IV.    Plan Design - Award Levels and Goal Apportionment

       Awards attainable by the 1997 participants are as follows:



                                              Award Levels
                                           Percent of Salary
                                    100% of Plan       150% of Plan
                                    ------------       ------------

       Senior Corporate Officers       45-60%             90-120%

                                       2

 
       The goal for the 1997 participants is Corporate Net Income.


V.     Performance Measures and Payout Criteria

       The measurement for Senior Corporate Officers is Total Company Net Income
       against Business Plan as reviewed with the Board of Directors.

       Senior Corporate Officers will be required to achieve 80% of Plan goal to
       derive a minimum payment of 25% of target. A 100% achievement of Plan
       would result in 100% award, with a 200% of target payment at 150% of
       Plan. (See Exhibit A for schedule of achievement factors.) As a general
       guideline, no award will be paid to any individual if the total Company
       pre-tax income falls below the Corporate Threshold.

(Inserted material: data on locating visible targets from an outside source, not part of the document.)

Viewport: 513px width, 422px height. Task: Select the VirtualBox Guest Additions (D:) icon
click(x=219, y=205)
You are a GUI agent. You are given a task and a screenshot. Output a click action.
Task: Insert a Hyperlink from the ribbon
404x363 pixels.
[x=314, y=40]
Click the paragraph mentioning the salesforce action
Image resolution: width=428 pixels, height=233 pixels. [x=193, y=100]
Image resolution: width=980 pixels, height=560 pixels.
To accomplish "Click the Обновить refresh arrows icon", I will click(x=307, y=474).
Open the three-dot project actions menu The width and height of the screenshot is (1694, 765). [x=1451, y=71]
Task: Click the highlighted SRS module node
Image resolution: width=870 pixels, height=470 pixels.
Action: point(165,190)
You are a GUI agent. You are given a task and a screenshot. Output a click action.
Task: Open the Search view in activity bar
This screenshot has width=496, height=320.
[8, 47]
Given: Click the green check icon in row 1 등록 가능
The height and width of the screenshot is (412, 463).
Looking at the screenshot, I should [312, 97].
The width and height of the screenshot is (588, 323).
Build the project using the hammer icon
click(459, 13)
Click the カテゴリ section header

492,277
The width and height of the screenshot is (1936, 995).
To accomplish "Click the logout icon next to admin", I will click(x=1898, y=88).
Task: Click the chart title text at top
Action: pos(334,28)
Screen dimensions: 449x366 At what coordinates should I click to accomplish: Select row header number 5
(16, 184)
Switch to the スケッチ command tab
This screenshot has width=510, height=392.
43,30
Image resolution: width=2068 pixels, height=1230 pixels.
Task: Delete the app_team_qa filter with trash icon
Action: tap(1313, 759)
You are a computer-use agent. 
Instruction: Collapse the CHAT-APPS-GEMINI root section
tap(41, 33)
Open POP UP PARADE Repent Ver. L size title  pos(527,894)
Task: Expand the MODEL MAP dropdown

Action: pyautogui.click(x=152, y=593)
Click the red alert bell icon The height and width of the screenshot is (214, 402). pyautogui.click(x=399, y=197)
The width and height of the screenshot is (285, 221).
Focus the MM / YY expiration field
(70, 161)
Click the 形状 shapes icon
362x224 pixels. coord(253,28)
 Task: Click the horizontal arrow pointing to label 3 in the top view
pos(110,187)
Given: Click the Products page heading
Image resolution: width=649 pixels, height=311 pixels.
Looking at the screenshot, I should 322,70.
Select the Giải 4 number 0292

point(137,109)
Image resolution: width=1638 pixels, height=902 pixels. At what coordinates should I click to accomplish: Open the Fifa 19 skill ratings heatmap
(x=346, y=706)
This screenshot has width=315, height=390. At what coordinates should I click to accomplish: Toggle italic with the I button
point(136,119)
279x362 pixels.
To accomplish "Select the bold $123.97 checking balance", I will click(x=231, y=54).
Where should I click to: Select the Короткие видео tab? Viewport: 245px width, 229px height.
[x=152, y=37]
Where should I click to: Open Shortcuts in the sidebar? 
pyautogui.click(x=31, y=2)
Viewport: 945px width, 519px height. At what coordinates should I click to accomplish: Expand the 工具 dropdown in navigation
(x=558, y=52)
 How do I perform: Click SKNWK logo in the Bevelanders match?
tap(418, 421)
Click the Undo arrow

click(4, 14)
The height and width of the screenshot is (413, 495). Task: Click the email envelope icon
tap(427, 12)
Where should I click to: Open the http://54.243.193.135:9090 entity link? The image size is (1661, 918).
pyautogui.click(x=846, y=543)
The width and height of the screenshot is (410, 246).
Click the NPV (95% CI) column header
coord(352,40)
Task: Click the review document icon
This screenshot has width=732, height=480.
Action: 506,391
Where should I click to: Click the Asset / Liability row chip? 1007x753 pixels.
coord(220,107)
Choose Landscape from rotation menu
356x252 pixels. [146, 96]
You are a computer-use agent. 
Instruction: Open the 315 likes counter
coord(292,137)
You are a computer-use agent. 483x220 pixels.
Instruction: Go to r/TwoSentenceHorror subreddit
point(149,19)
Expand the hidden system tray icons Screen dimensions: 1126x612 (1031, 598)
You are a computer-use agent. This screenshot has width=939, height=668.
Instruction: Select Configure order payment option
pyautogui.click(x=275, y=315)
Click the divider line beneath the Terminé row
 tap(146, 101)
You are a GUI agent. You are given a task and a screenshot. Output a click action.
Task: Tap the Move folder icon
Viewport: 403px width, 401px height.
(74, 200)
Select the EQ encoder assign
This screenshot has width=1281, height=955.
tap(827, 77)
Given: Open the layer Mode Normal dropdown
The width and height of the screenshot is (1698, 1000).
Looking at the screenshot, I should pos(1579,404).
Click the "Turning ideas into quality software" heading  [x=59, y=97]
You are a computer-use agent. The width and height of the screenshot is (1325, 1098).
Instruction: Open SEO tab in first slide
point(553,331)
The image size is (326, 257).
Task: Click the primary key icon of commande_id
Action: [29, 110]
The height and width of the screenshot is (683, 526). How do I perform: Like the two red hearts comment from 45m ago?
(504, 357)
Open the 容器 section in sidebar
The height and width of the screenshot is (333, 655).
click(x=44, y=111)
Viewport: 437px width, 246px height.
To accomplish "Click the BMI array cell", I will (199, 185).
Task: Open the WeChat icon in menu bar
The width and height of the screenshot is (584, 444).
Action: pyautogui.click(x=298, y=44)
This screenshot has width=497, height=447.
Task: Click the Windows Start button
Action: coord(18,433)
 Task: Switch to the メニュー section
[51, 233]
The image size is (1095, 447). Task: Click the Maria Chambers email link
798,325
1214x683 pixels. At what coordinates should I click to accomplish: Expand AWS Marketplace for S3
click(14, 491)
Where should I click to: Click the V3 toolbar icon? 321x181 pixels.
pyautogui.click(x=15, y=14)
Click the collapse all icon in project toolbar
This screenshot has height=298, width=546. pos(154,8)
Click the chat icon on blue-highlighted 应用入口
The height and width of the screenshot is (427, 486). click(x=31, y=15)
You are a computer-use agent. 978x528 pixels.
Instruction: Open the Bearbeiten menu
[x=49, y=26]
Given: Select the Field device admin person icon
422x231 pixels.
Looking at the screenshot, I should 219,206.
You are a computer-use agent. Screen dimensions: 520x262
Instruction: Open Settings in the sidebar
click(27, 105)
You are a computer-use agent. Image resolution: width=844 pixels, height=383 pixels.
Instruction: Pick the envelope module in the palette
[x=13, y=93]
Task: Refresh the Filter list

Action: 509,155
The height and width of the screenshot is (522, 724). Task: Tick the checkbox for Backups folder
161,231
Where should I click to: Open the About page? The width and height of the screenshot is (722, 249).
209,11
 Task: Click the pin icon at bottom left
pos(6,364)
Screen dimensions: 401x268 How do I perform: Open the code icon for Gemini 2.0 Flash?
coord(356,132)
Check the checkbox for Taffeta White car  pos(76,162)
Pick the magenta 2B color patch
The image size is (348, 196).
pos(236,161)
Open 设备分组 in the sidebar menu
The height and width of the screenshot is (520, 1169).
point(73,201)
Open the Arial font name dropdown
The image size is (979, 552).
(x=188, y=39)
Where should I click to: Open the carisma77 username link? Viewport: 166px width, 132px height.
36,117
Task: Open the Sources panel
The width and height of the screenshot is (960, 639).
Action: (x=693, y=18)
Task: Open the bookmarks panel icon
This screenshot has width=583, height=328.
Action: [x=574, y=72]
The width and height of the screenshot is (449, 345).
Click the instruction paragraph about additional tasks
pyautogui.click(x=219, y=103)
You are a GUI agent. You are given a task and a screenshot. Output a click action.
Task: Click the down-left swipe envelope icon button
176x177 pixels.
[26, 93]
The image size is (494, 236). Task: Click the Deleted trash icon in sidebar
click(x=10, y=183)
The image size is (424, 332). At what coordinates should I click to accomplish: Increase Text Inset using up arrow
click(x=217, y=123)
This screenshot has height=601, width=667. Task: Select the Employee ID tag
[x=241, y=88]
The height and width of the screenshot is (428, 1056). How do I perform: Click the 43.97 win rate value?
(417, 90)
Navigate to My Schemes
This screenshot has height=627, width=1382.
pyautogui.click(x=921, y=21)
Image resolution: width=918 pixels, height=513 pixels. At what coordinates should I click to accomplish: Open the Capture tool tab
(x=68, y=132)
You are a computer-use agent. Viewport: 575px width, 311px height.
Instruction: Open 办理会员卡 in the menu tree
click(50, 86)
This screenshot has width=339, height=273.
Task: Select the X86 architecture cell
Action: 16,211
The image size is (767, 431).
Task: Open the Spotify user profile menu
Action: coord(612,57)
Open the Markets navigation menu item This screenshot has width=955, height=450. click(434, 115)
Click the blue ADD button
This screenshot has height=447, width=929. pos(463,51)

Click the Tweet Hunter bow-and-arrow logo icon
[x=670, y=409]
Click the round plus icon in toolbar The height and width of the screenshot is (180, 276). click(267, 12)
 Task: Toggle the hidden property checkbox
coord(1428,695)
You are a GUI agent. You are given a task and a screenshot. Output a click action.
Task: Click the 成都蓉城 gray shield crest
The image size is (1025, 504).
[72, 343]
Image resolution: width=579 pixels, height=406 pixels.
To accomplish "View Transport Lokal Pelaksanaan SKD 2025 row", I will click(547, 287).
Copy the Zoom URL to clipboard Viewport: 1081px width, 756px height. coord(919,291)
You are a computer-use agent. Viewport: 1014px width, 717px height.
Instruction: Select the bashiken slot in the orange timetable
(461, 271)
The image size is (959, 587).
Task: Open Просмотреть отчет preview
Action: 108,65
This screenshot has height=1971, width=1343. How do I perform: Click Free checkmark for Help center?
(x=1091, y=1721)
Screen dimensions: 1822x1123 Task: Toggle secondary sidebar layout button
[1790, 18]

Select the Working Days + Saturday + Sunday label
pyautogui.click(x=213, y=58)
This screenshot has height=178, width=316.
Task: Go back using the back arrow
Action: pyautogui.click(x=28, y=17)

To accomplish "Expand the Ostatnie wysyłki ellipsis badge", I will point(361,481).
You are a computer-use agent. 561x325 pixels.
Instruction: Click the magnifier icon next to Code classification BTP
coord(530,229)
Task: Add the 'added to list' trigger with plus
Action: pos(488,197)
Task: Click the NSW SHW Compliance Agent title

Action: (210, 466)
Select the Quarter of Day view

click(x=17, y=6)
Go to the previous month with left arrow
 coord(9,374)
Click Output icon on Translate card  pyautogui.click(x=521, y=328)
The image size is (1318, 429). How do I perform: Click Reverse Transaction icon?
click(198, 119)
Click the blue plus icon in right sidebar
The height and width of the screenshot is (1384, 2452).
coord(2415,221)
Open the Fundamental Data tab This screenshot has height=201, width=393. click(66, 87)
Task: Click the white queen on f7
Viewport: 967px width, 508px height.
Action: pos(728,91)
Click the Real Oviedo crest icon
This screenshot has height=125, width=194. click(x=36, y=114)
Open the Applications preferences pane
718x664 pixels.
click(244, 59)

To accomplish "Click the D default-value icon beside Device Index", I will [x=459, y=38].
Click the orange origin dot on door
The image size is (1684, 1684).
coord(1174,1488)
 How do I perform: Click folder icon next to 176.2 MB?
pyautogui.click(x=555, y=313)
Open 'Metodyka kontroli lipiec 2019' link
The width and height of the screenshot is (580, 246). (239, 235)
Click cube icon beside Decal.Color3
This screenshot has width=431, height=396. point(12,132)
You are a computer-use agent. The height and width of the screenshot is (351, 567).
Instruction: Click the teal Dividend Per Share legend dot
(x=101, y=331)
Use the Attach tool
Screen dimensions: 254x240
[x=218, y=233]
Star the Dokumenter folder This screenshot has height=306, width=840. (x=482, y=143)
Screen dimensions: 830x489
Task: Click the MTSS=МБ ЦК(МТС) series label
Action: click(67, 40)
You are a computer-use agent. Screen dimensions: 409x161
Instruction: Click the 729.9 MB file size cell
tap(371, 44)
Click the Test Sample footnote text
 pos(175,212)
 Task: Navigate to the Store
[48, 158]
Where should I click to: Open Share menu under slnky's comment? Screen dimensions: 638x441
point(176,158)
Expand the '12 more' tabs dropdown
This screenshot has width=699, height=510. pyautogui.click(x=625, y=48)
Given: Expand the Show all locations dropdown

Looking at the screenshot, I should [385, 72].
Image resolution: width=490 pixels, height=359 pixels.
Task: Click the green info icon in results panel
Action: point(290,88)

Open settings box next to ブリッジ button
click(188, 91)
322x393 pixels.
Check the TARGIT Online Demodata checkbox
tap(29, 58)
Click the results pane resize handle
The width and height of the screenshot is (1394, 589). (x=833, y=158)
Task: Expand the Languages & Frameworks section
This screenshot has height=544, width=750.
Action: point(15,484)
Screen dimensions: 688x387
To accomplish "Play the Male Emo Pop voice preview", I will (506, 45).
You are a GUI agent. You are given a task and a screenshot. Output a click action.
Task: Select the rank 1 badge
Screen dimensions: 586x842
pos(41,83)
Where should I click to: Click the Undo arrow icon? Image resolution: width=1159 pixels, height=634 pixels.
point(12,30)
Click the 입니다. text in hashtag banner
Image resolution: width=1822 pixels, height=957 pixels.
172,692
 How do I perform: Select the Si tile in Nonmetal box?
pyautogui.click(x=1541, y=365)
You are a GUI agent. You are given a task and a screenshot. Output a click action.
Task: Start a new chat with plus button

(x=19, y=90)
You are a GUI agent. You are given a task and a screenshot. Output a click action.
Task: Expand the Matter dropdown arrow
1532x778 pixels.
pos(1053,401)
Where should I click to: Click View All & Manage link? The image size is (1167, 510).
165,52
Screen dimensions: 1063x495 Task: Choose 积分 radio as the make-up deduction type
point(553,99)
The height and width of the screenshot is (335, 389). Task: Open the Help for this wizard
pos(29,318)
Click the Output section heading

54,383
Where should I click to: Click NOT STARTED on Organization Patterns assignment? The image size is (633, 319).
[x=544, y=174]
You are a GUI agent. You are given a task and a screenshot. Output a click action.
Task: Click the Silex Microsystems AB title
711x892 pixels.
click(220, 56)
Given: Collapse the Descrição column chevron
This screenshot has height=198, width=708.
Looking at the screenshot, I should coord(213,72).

VI.    Stock Payout Option

       Participants may elect to receive earned awards in cash or restricted
       stock or a combination of the two. To select a portion or total of the
       award in restricted stock, participants must inform the Chief Executive
       Officer, or his designate, in writing prior to the start of the fiscal
       year (no later than October 31).

       For fiscal 1997 parameters for restricted stock payout include:

       *  Up to 100% of an award can be elected for payment in restricted stock,
          expressed either as a dollar amount or a percentage of the total
          award;

       *  Restricted stock will be issued based on the closing stock price on
          the date the award is approved by the Compensation Committee;

       *  The payout in restricted stock will be increased by 25 percent,
          reflecting the added risk of holding stock during the restricted
          period. For example, if $10,000 is elected by the participant to be
          paid in restricted stock, then $12,500 worth of restricted stock will
          be granted;

       *  The restriction period will be four years after which the stock will 
          be released to the participant;

       *  Quarterly dividends (if any) will be paid to participants during this 
          four year restricted period;

                                       3

 
     *  If a participant retires prior to the fulfillment of the vesting period
        or is terminated due to a workforce reduction of sale of a unit, the
        stock will be released to the participant once the vesting period is
        completed;

     *  If the participant voluntarily leaves the Company or is terminated "for 
        cause," the shares will be forfeited;

     *  Any election for payout in restriction stock is subject to the approval 
        of the Compensation Committee.